Work to complete: Nothing but the lines from the one containing "Viewport: 702px width, 657px height." through the end of the entries should be set down, each exactly as written.

↓↓↓

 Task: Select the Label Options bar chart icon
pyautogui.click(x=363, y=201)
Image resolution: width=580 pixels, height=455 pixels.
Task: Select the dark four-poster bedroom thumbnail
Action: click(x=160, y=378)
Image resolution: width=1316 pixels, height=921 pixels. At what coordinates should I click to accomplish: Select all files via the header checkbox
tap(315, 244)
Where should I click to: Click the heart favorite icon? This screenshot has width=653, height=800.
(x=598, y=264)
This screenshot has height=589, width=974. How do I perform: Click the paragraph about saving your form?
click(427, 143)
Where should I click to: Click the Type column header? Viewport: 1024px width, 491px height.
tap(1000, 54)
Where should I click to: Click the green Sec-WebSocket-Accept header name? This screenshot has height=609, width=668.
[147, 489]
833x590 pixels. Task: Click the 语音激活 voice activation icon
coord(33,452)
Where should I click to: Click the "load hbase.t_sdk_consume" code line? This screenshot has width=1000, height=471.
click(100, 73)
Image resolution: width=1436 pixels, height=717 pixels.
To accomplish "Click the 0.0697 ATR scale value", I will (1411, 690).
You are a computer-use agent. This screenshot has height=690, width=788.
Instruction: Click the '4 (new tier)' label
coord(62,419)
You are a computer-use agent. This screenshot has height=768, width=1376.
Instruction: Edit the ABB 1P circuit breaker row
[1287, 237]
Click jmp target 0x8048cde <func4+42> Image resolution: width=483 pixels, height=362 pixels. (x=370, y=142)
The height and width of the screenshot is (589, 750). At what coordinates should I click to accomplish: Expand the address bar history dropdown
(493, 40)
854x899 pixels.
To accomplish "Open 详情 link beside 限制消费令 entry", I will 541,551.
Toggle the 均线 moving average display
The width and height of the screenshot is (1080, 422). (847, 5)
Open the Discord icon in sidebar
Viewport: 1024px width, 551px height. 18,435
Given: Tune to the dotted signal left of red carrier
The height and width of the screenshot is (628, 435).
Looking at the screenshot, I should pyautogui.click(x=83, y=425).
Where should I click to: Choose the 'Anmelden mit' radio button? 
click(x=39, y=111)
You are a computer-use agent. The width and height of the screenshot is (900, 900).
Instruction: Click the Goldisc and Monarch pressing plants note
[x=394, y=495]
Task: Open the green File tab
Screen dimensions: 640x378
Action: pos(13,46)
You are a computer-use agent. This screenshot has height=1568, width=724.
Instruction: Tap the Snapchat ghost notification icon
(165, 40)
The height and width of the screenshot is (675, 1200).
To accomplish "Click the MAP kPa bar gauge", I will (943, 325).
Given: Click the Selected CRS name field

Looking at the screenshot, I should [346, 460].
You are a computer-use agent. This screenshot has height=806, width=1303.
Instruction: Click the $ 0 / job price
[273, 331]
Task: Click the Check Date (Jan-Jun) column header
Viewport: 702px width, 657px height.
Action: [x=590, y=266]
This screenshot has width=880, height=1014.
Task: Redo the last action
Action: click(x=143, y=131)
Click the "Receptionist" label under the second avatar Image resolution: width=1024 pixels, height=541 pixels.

↑↑↑

Reply to the task:
Viewport: 702px width, 657px height.
Action: [x=590, y=266]
This screenshot has width=880, height=1014.
Task: Redo the last action
Action: click(x=143, y=131)
Click the "Receptionist" label under the second avatar Image resolution: width=1024 pixels, height=541 pixels.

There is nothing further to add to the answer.